DW/3 is the sonin-law of defendant No.4 Suharu Devi but he is also closely related to the plaintiffs since Suharu Devi is the real sister of the plaintiffs. The main contesting defendants No.1 and 2 are the sons of Ghaniya who was also a brother of Suharu. Therefore, DW/3 Bansi Ram is closely related to all the parties and his testimony cannot be discarded only on the ground that he is siding with one group in the family. As per the provisions of Section 68 of the Indian Evidence Act, the execution of a Will can be proved by only one witness and Bansi Ram has proved the Will. It has been urged by Sh.G.D.Verma that DW/3 had not stated that Sh.Thakru signed the Will in his presence nor has he identified the thumb impression of Sh.Thakru. No witness can identify the thumb impressions on a document when there are more than one thumb impressions on the same.
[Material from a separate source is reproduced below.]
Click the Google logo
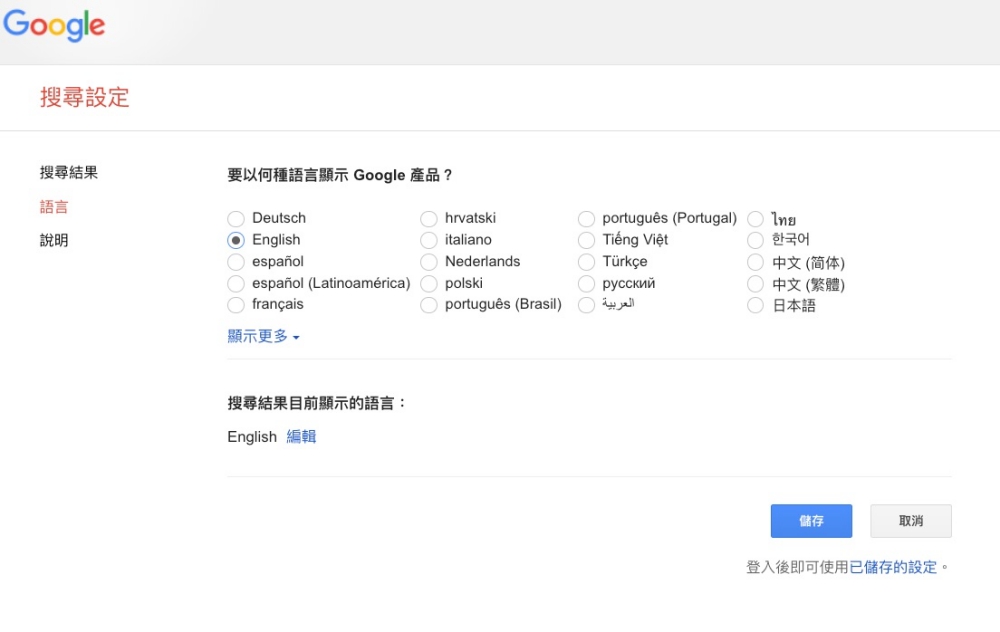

A witness is a layman and cannot state that a particular thumb impression on the document has been affixed by any particular party. However, Sh.Bansi Ram, DW/3 clearly stated that Sh.Thakru had signed the Will on all the five pages and thereafter, Rattan Lal had affixed his thumb impression on the Will and then DW/3 had put his signatures on the same. DW/2 is the scribe of the Will who has also proved the execution of the Will. I have gone through the Will and in the Will itself, the testator Sh.Thakru had given good explanation for not giving his property to the plaintiffs who are his sons and to Smt.Suharu who is his daughter and he has clearly stated that he wants to bequeath his entire property in favour of his grand sons, i.e., defendants No.1 and 2. Both the Courts below have upheld the Will and I have no reason to set aside such findings. These findings are pure findings of fact and no question of law much less a substantial question of law arises in this appeal. The appeal being devoid of any merit is dismissed with costs assessed at Rs.5000/-.